═════ The data ═════
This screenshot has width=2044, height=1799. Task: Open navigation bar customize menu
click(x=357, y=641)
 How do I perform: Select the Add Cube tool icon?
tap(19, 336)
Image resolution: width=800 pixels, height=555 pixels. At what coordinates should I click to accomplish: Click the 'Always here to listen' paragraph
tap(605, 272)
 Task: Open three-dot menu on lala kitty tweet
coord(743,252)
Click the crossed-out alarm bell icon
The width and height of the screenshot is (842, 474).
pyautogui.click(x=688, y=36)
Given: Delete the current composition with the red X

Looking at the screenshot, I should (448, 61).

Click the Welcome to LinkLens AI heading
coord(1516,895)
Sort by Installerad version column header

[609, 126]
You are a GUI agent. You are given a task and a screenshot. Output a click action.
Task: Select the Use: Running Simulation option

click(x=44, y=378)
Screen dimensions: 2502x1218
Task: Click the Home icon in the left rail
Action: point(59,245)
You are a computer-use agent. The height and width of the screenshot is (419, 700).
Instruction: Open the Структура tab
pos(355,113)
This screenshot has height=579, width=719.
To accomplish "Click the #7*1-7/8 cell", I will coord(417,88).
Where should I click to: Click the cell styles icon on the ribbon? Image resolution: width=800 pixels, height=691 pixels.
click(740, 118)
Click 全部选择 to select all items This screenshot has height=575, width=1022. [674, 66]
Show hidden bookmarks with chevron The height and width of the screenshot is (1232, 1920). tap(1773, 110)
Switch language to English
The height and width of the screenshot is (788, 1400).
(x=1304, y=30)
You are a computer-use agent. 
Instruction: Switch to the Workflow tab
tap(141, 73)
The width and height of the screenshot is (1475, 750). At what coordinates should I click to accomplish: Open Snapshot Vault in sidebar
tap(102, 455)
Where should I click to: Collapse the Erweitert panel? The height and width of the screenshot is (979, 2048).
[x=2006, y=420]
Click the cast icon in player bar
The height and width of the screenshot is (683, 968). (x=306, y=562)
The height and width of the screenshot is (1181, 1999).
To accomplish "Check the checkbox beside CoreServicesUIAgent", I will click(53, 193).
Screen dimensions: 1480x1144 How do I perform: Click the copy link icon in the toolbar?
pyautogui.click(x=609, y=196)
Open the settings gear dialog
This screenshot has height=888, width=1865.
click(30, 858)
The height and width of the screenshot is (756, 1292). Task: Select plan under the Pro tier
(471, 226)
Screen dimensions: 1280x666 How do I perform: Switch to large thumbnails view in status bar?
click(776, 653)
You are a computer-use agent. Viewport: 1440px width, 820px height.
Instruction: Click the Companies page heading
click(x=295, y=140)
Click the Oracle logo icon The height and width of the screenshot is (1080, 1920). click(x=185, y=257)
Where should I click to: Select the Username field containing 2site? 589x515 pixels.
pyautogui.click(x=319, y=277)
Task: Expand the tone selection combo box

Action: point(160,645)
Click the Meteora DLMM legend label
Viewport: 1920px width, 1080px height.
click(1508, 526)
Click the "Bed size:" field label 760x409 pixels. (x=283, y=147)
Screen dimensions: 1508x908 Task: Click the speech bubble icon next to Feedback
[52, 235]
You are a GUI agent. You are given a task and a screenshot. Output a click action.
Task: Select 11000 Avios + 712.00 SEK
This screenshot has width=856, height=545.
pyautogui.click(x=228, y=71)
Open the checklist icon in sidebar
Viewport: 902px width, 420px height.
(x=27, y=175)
═════
● **Task instructions**:
Please copy out the lines of the listing above, from the line containing "The width and height of the screenshot is (1475, 750)." through the line containing "The height and width of the screenshot is (683, 968).", inclusive.

● **Final result**:
The width and height of the screenshot is (1475, 750). At what coordinates should I click to accomplish: Open Snapshot Vault in sidebar
tap(102, 455)
Where should I click to: Collapse the Erweitert panel? The height and width of the screenshot is (979, 2048).
[x=2006, y=420]
Click the cast icon in player bar
The height and width of the screenshot is (683, 968). (x=306, y=562)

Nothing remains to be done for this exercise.